The Connected Car Challenge

The Connected Car Challenge
Photo Credit To BlueIsland/

Delphi says it has developed a Big Data solution that will help the automotive industry to unlock the profit potential that connected cars could bring.

The amount of data generated by connected vehicles is on course to break Moore’s Law – rapidly increasing as the automotive industry moves toward the production of automated mobility – with experts projecting this data may create a $750 billion industry.

Delphi says it has assembled a team that understands this wealth of data and knows how to find it, transmit it and broker it. The company also claims it has the ability to leverage its potential value – to manufacturers, suppliers, service providers, retailers and ultimately, consumers.

“One car company couldn’t afford the phone bill to pull all of the data a conventional car creates and that assumes the phone company had the available bandwidth,” said Glen De Vos, Delphi’s Chief Technology Officer. “They don’t. It would be several gigs an hour – for just one car. It’s just not practical or affordable – and it’s not smart.”
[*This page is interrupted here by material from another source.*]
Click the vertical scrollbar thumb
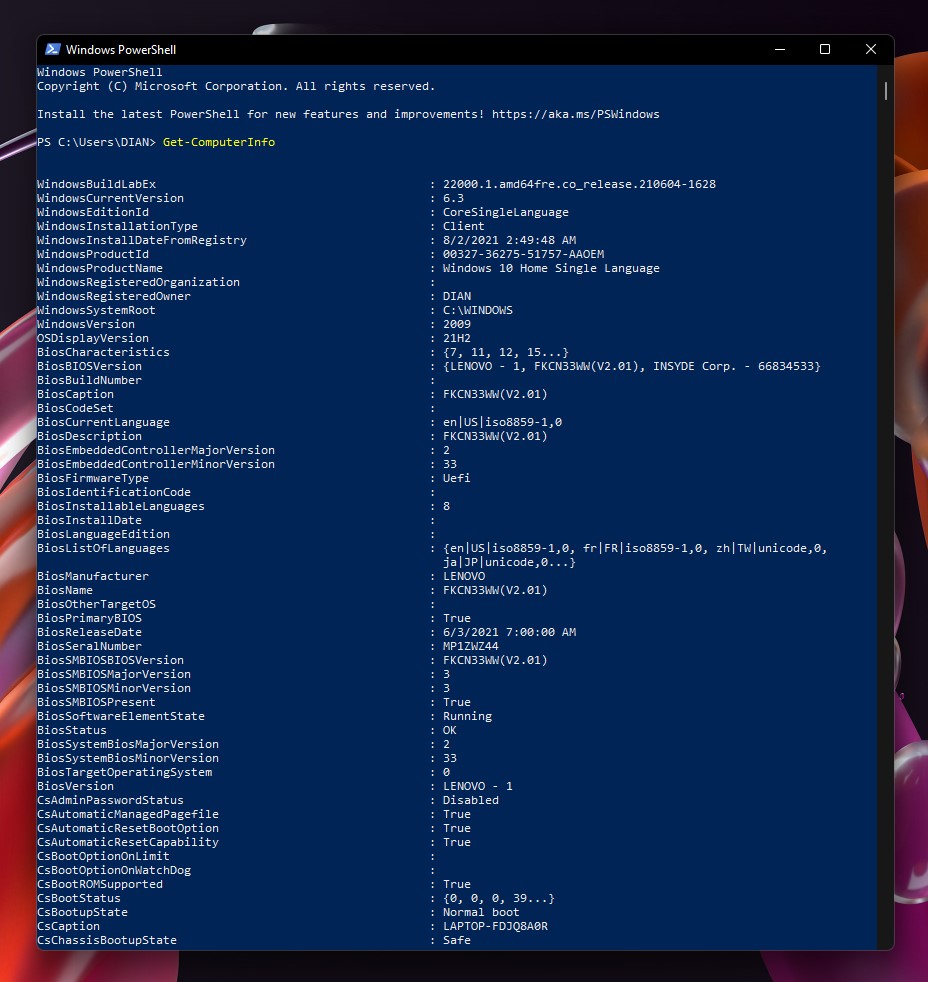Viewport: 928px width, 982px height. pos(885,90)
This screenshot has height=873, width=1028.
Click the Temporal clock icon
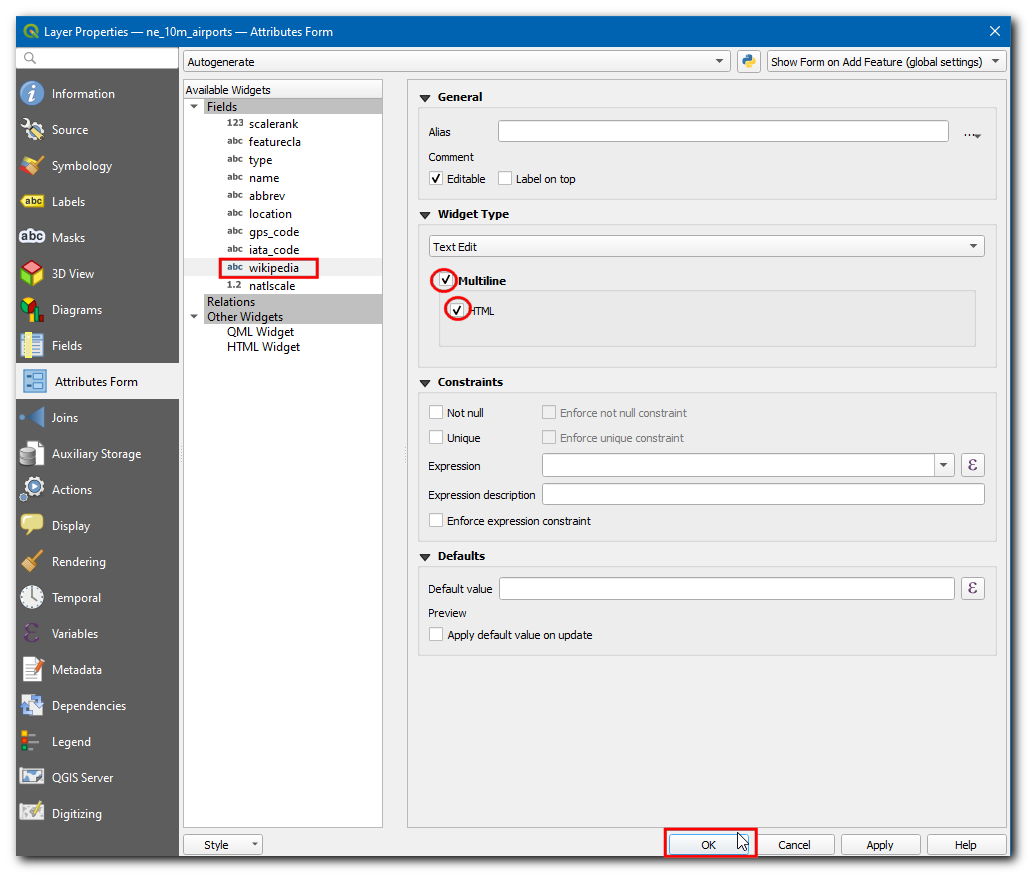click(x=33, y=598)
The collection, interpretation, prioritisation and packaging of this vehicle data helps to reduce recalls, improve the quality of launches, enable mobility-on-demand services, allow for software updates and fixes on the fly and has the potential to foster the growth of a nascent connected vehicle services industry.
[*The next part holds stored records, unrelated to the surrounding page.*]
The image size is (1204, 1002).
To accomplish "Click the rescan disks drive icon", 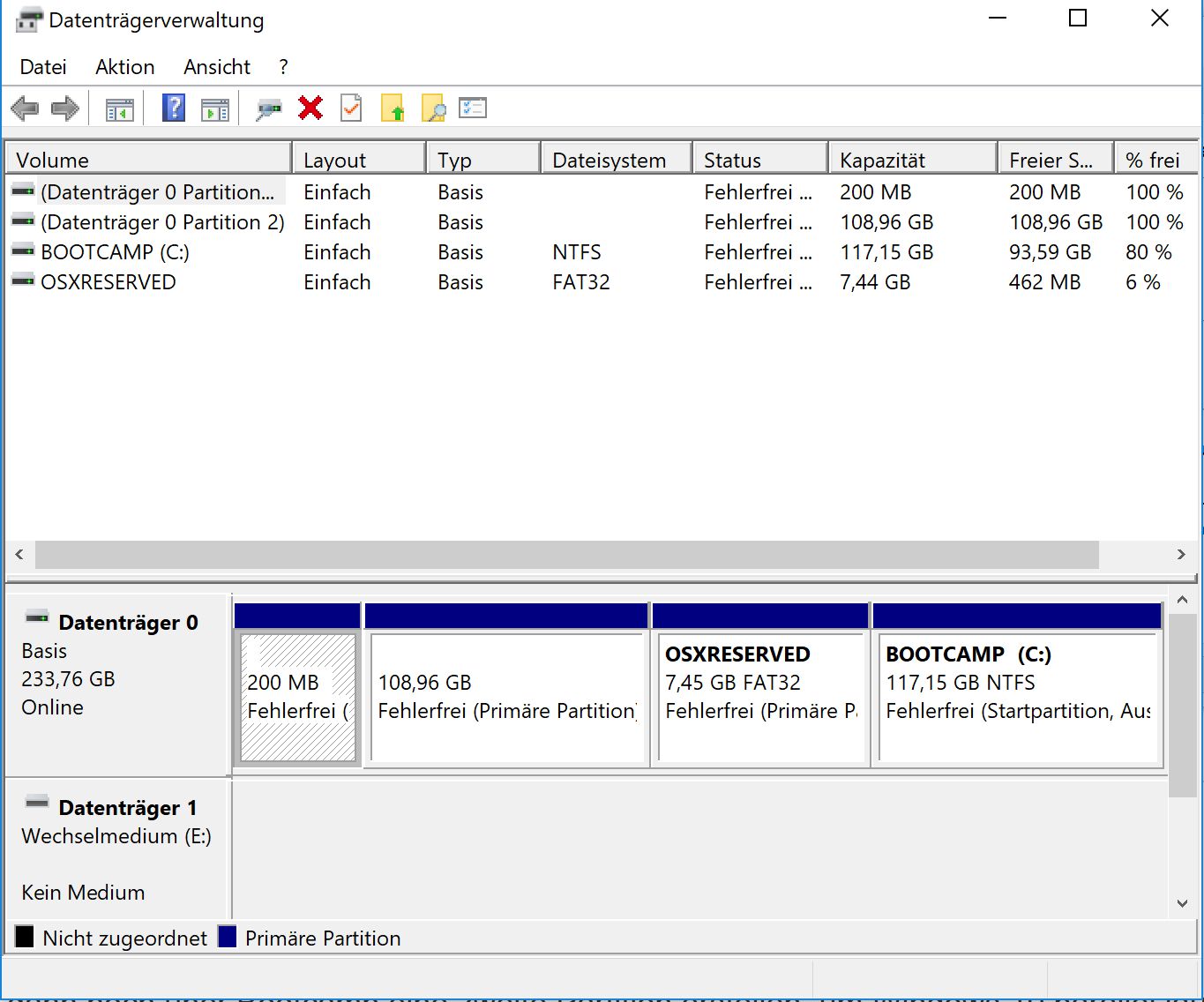I will (x=268, y=109).
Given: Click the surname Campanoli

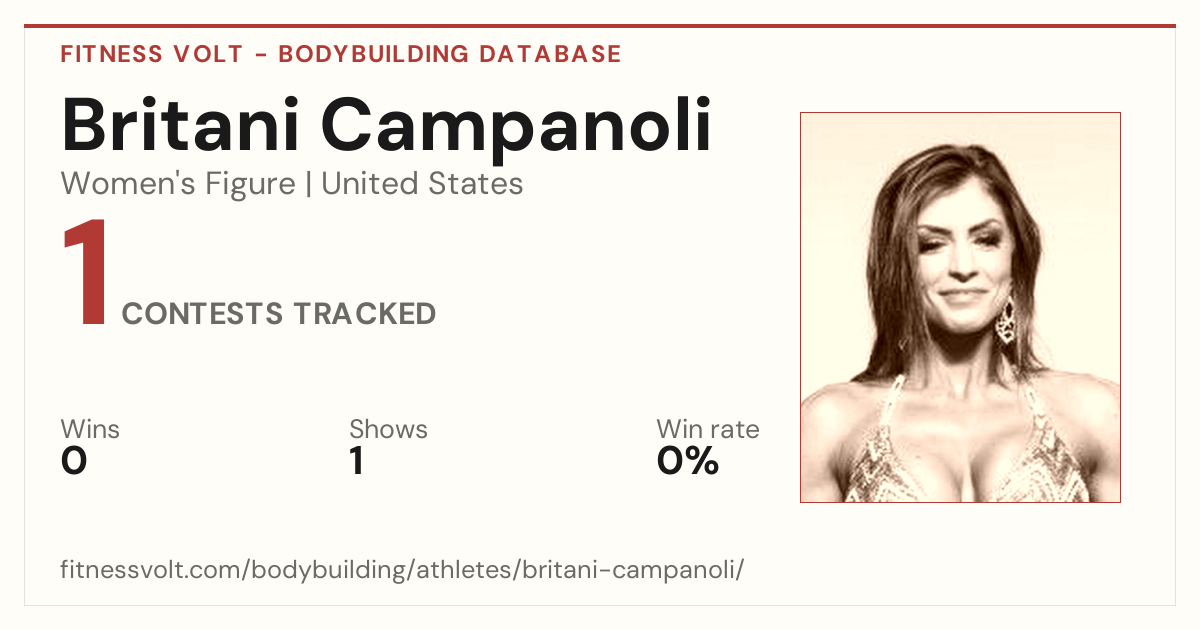Looking at the screenshot, I should [x=518, y=127].
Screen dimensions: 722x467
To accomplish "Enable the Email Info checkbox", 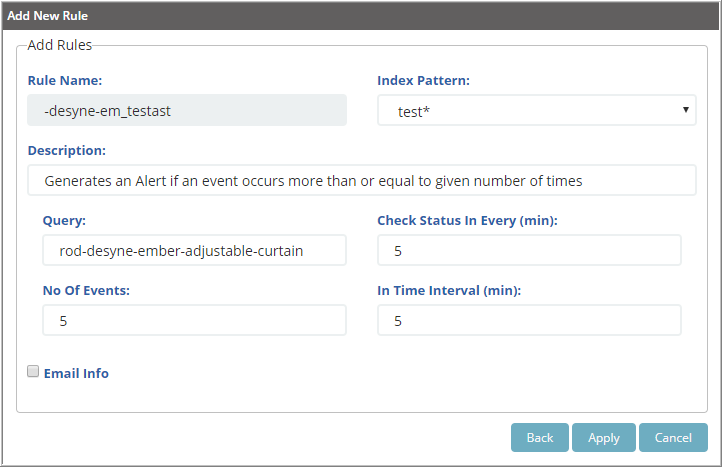I will (33, 371).
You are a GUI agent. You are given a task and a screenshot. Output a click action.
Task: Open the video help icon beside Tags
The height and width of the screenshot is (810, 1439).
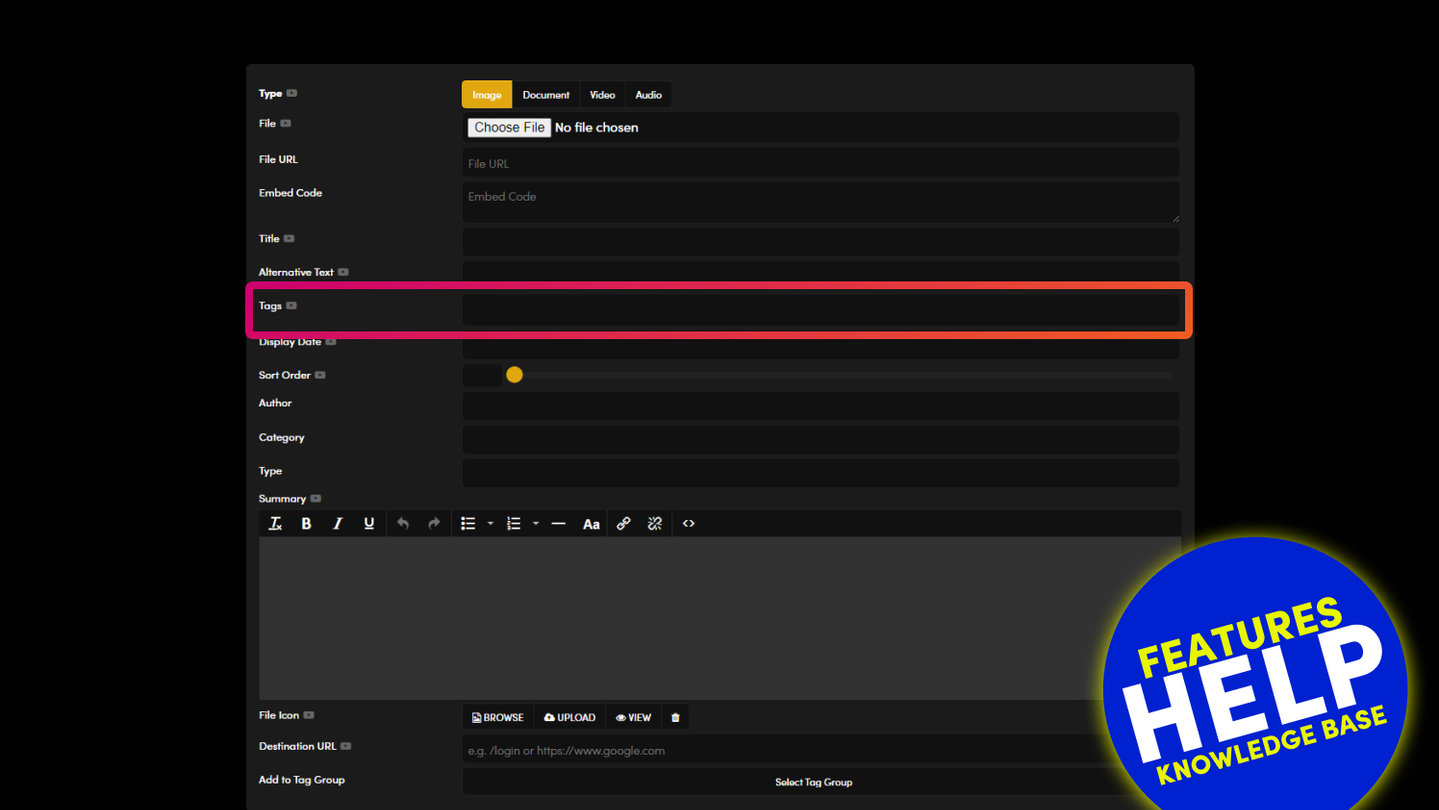(292, 306)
To address the value of data analytics, Delphi has created a connected car ecosystem, unlocking significant value for OEMs through two strategic acquisitions of two start-ups, Control-Tec and Movimento as well as a strategic investment in otonomo.

Control-Tec leverages real-time data and the cloud to identify and solve issues. CT-Edge computing allows the data to be analysed locally, onboard the vehicle, rather than in the cloud. It reduces the data volume, the distance the data must travel, reduces transmission costs, shrinks latency (delays), improves quality and improves cyber security by discovering viruses, compromised data and active hackers early in the process.

Delphi is developing software, data loggers and a special chip that intelligently sifts through data and picks a sample size big enough to act on but small enough to manage.

Control-Tec was formed in 2009 (acquired by Delphi in 2015) and its services have been used on more than 50,000 vehicles, accumulating 400 million miles in six continents.

Movimento enables over-the-air (OTA) software updates and enhancements. By leveraging the issues discovered in the Control-Tec data analysis, the OTA updates help reduce warranty costs for car companies by enabling ‘flash’ fixes. These updates are available to new and older vehicles, both pre-production and production.
Delphi acquired Movimento earlier this year and is due to launch the capability for its first commercial customer.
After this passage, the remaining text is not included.